Please copy every one of the rows below word for word, from the first to the last.

— start MATERIAL SUPPLIED —

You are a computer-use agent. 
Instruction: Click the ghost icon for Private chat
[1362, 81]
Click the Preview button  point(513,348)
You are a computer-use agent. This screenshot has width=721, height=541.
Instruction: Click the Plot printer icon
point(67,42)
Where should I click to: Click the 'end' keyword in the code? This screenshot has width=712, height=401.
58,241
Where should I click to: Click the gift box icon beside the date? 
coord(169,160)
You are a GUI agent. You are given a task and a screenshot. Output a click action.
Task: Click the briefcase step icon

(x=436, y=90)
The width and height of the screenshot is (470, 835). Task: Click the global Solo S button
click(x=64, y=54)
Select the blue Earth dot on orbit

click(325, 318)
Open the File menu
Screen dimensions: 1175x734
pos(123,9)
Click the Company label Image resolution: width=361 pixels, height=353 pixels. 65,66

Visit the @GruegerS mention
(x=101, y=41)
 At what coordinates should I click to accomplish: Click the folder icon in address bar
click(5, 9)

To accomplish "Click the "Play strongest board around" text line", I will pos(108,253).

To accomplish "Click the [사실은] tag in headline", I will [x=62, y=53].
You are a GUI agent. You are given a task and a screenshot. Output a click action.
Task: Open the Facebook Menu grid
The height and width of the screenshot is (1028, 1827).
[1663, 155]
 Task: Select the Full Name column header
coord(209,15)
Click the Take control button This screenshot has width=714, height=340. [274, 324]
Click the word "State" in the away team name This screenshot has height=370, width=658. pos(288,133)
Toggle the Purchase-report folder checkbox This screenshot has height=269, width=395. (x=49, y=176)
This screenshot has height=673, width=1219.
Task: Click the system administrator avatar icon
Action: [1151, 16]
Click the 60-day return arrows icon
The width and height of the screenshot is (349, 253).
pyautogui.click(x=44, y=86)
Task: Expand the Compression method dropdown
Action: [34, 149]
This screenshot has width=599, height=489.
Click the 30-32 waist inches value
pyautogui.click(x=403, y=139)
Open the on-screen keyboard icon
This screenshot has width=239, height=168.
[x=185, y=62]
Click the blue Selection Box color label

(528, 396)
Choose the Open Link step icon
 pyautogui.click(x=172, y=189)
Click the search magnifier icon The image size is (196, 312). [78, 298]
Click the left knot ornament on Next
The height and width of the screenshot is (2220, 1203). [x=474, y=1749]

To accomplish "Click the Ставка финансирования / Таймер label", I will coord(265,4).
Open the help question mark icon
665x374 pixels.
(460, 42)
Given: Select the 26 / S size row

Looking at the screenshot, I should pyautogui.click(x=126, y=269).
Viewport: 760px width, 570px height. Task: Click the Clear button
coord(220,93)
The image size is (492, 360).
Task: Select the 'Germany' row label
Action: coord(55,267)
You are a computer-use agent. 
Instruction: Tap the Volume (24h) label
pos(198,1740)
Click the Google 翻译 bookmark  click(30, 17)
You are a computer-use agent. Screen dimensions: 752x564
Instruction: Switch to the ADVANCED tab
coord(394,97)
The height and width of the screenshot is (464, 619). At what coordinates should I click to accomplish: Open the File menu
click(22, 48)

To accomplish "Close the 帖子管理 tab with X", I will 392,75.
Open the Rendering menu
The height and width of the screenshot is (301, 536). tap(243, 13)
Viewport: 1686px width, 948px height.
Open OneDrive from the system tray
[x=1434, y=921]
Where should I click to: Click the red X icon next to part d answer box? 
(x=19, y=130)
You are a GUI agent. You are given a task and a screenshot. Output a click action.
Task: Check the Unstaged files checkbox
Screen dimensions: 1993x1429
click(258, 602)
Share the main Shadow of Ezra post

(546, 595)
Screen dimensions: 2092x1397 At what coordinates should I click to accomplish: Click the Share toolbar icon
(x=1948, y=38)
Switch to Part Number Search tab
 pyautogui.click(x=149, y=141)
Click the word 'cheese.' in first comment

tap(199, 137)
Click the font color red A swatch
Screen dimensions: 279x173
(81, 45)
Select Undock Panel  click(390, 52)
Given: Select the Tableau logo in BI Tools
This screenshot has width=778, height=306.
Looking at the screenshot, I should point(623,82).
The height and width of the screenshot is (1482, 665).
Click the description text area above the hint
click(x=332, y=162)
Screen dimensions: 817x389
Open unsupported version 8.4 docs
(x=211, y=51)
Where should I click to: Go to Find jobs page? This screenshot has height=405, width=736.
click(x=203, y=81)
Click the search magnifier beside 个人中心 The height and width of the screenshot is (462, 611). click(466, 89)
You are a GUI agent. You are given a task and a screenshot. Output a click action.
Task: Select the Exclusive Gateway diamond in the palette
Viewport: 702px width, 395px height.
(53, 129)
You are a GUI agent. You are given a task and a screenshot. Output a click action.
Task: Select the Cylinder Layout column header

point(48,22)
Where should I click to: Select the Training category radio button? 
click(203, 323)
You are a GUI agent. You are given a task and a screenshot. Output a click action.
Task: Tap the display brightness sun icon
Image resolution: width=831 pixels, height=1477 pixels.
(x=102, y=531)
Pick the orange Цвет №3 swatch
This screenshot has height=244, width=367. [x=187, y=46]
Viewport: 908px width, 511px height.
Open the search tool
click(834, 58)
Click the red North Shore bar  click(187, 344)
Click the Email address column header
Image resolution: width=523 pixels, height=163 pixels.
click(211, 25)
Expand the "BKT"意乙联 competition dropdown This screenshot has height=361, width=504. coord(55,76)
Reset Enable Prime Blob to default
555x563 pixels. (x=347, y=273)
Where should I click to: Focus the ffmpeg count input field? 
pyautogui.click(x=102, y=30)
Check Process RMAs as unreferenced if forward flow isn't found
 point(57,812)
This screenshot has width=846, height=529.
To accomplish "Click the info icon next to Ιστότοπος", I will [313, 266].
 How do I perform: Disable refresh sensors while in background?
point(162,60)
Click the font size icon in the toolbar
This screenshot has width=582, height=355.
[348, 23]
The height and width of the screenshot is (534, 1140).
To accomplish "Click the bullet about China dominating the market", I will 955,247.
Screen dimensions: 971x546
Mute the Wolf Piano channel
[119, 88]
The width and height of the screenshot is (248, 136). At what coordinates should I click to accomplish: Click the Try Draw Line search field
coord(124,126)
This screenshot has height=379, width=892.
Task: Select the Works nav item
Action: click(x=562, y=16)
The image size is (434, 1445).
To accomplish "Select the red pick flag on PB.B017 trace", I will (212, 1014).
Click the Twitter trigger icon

— end MATERIAL SUPPLIED —

▶ TASK ANSWER:
You are a computer-use agent. 
Instruction: Click the ghost icon for Private chat
[1362, 81]
Click the Preview button  point(513,348)
You are a computer-use agent. This screenshot has width=721, height=541.
Instruction: Click the Plot printer icon
point(67,42)
Where should I click to: Click the 'end' keyword in the code? This screenshot has width=712, height=401.
58,241
Where should I click to: Click the gift box icon beside the date? 
coord(169,160)
You are a GUI agent. You are given a task and a screenshot. Output a click action.
Task: Click the briefcase step icon

(x=436, y=90)
The width and height of the screenshot is (470, 835). Task: Click the global Solo S button
click(x=64, y=54)
Select the blue Earth dot on orbit

click(325, 318)
Open the File menu
Screen dimensions: 1175x734
pos(123,9)
Click the Company label Image resolution: width=361 pixels, height=353 pixels. 65,66

Visit the @GruegerS mention
(x=101, y=41)
 At what coordinates should I click to accomplish: Click the folder icon in address bar
click(5, 9)

To accomplish "Click the "Play strongest board around" text line", I will pos(108,253).

To accomplish "Click the [사실은] tag in headline", I will [x=62, y=53].
You are a GUI agent. You are given a task and a screenshot. Output a click action.
Task: Open the Facebook Menu grid
The height and width of the screenshot is (1028, 1827).
[1663, 155]
 Task: Select the Full Name column header
coord(209,15)
Click the Take control button This screenshot has width=714, height=340. [274, 324]
Click the word "State" in the away team name This screenshot has height=370, width=658. pos(288,133)
Toggle the Purchase-report folder checkbox This screenshot has height=269, width=395. (x=49, y=176)
This screenshot has height=673, width=1219.
Task: Click the system administrator avatar icon
Action: [1151, 16]
Click the 60-day return arrows icon
The width and height of the screenshot is (349, 253).
pyautogui.click(x=44, y=86)
Task: Expand the Compression method dropdown
Action: [34, 149]
This screenshot has width=599, height=489.
Click the 30-32 waist inches value
pyautogui.click(x=403, y=139)
Open the on-screen keyboard icon
This screenshot has width=239, height=168.
[x=185, y=62]
Click the blue Selection Box color label

(528, 396)
Choose the Open Link step icon
 pyautogui.click(x=172, y=189)
Click the search magnifier icon The image size is (196, 312). [78, 298]
Click the left knot ornament on Next
The height and width of the screenshot is (2220, 1203). [x=474, y=1749]

To accomplish "Click the Ставка финансирования / Таймер label", I will coord(265,4).
Open the help question mark icon
665x374 pixels.
(460, 42)
Given: Select the 26 / S size row

Looking at the screenshot, I should pyautogui.click(x=126, y=269).
Viewport: 760px width, 570px height. Task: Click the Clear button
coord(220,93)
The image size is (492, 360).
Task: Select the 'Germany' row label
Action: coord(55,267)
You are a computer-use agent. 
Instruction: Tap the Volume (24h) label
pos(198,1740)
Click the Google 翻译 bookmark  click(30, 17)
You are a computer-use agent. Screen dimensions: 752x564
Instruction: Switch to the ADVANCED tab
coord(394,97)
The height and width of the screenshot is (464, 619). At what coordinates should I click to accomplish: Open the File menu
click(22, 48)

To accomplish "Close the 帖子管理 tab with X", I will 392,75.
Open the Rendering menu
The height and width of the screenshot is (301, 536). tap(243, 13)
Viewport: 1686px width, 948px height.
Open OneDrive from the system tray
[x=1434, y=921]
Where should I click to: Click the red X icon next to part d answer box? 
(x=19, y=130)
You are a GUI agent. You are given a task and a screenshot. Output a click action.
Task: Check the Unstaged files checkbox
Screen dimensions: 1993x1429
click(258, 602)
Share the main Shadow of Ezra post

(546, 595)
Screen dimensions: 2092x1397 At what coordinates should I click to accomplish: Click the Share toolbar icon
(x=1948, y=38)
Switch to Part Number Search tab
 pyautogui.click(x=149, y=141)
Click the word 'cheese.' in first comment

tap(199, 137)
Click the font color red A swatch
Screen dimensions: 279x173
(81, 45)
Select Undock Panel  click(390, 52)
Given: Select the Tableau logo in BI Tools
This screenshot has width=778, height=306.
Looking at the screenshot, I should point(623,82).
The height and width of the screenshot is (1482, 665).
Click the description text area above the hint
click(x=332, y=162)
Screen dimensions: 817x389
Open unsupported version 8.4 docs
(x=211, y=51)
Where should I click to: Go to Find jobs page? This screenshot has height=405, width=736.
click(x=203, y=81)
Click the search magnifier beside 个人中心 The height and width of the screenshot is (462, 611). click(466, 89)
You are a GUI agent. You are given a task and a screenshot. Output a click action.
Task: Select the Exclusive Gateway diamond in the palette
Viewport: 702px width, 395px height.
(53, 129)
You are a GUI agent. You are given a task and a screenshot. Output a click action.
Task: Select the Cylinder Layout column header

point(48,22)
Where should I click to: Select the Training category radio button? 
click(203, 323)
You are a GUI agent. You are given a task and a screenshot. Output a click action.
Task: Tap the display brightness sun icon
Image resolution: width=831 pixels, height=1477 pixels.
(x=102, y=531)
Pick the orange Цвет №3 swatch
This screenshot has height=244, width=367. [x=187, y=46]
Viewport: 908px width, 511px height.
Open the search tool
click(834, 58)
Click the red North Shore bar  click(187, 344)
Click the Email address column header
Image resolution: width=523 pixels, height=163 pixels.
click(211, 25)
Expand the "BKT"意乙联 competition dropdown This screenshot has height=361, width=504. coord(55,76)
Reset Enable Prime Blob to default
555x563 pixels. (x=347, y=273)
Where should I click to: Focus the ffmpeg count input field? 
pyautogui.click(x=102, y=30)
Check Process RMAs as unreferenced if forward flow isn't found
 point(57,812)
This screenshot has width=846, height=529.
To accomplish "Click the info icon next to Ιστότοπος", I will [313, 266].
 How do I perform: Disable refresh sensors while in background?
point(162,60)
Click the font size icon in the toolbar
This screenshot has width=582, height=355.
[348, 23]
The height and width of the screenshot is (534, 1140).
To accomplish "Click the bullet about China dominating the market", I will 955,247.
Screen dimensions: 971x546
Mute the Wolf Piano channel
[119, 88]
The width and height of the screenshot is (248, 136). At what coordinates should I click to accomplish: Click the Try Draw Line search field
coord(124,126)
This screenshot has height=379, width=892.
Task: Select the Works nav item
Action: click(x=562, y=16)
The image size is (434, 1445).
To accomplish "Select the red pick flag on PB.B017 trace", I will (212, 1014).
Click the Twitter trigger icon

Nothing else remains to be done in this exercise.